The anniversary of a Tract Society, or a Sunday school, tends, in an especial manner, to cherish that social spirit which distinguished the first Christians, and to which they were in a considerable degree indebted for their own firmness in the hour of persecution, and the ultimate establishment of Christianity. Is it not at such meetings that we feel ourselves allied to each other by a common interest, and are impelled to exertions which but for their existence would never have been made?

There is another result arising from such social intercourse, which those who wish success to our common cause, and are not too fastidious as to the mode by which its interests may be promoted, must hail with pleasure.
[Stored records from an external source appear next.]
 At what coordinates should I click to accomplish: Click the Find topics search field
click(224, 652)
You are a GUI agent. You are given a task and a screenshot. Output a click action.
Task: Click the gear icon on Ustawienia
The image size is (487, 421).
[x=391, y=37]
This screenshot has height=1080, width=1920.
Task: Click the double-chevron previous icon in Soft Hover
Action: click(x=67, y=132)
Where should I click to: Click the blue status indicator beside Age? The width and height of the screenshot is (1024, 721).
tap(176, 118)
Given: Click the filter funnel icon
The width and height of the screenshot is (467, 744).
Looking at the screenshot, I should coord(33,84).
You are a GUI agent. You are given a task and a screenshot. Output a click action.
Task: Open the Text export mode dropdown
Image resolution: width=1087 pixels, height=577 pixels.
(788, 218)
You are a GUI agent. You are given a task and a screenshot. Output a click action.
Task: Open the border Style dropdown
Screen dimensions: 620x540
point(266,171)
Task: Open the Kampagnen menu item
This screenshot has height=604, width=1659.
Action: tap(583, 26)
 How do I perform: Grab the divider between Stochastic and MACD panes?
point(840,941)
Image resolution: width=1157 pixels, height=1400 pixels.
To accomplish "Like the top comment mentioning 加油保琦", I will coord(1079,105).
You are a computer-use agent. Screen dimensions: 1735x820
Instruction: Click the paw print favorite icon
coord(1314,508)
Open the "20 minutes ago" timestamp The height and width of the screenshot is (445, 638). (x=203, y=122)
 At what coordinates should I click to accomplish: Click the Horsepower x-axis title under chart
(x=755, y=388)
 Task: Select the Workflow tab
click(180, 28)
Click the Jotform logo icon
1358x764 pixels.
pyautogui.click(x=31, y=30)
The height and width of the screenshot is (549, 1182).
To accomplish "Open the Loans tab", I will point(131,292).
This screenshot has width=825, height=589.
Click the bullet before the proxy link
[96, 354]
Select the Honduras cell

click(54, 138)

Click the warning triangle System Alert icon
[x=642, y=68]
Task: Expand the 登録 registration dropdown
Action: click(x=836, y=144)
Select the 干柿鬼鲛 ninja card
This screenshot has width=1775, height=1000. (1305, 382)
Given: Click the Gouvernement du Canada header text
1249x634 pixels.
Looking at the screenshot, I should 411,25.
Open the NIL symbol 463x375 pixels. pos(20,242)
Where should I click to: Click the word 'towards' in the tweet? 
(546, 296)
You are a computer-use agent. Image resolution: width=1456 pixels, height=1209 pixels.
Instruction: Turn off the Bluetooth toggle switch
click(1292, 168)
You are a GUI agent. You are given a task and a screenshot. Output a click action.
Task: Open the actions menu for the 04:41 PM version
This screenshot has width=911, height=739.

It is this: as we have in our societies native talent, and minds well cultivated, some, under their happy influence, would be animated to exertion, and lend themselves to the cause of education, and the diffusion of primitive Christianity. The principles of the most popular party

of the present day, unpatronized by the great, and inerely tolerated by law, were once confined to the breasts of a few; nor would the sentiments of the indefatigable Wesley have been now triumphant, had not that wise founder cherished in his followers the social spirit to its greatest extent

J. KETLEY.

Opening of the Unitarian Chapel at Radford, near
Nottingham.

On Friday, May 12th, the above place was opened for Divine worship, by a service in the evening, conducted by the Rev. J. G. Robberds, of Manchester. The same gentleman preached in behalf of the same object on the following Lord's-day, at the Chapel on the High Pavement, Nottingham, and again in the evening at Radford; when collections were made after each service towards defraying the expenses of the building. The impression produced on this occasion was most satisfactory and gratifying the highly appropriate character of the different discourses, the serious earnestness with which they were delivered, and that evangelical spirit of genuine Christianity which pervaded them throughout-which seeks, above all things, the salvation and moral improvement of mankind, and considers a purer form of faith as chiefly valuable as it may be found to promote in a higher and stronger degree that holiness without which, no man can see the Lord-all contributed highly to gratify a very attentive auditory: and while it again stimulated them to renewed and liberal exertions, left impressions of a higher kind on the mind, which we believe and hope will not soon be obliterated.

The friends and supporters of the above Chapel must now trust to the liberality of their friends at a distance, to enable them to discharge the debt which yet remains upon it.

Eastern Unitarian Society.

The Yearly Meeting of this Society will be held at Norwich, on Wednesday and Thursday, the 5th and 6th July. The Rev. Dr. Hutton, of Leeds, will preach on Thursday morning; after which, the business of the Society will be transacted. The members and friends of the Society will dine together at the Maid'sHead Inn.

WILLIAM NEWSON, Secretary.

The Anniversary of the Kent and Sussex Unitarian Christian Association, will be holden at Maidstone, on Wednesday, the 28th June, when the Rev. J. GILCHRIST is expected to preach. J. G., Secretary.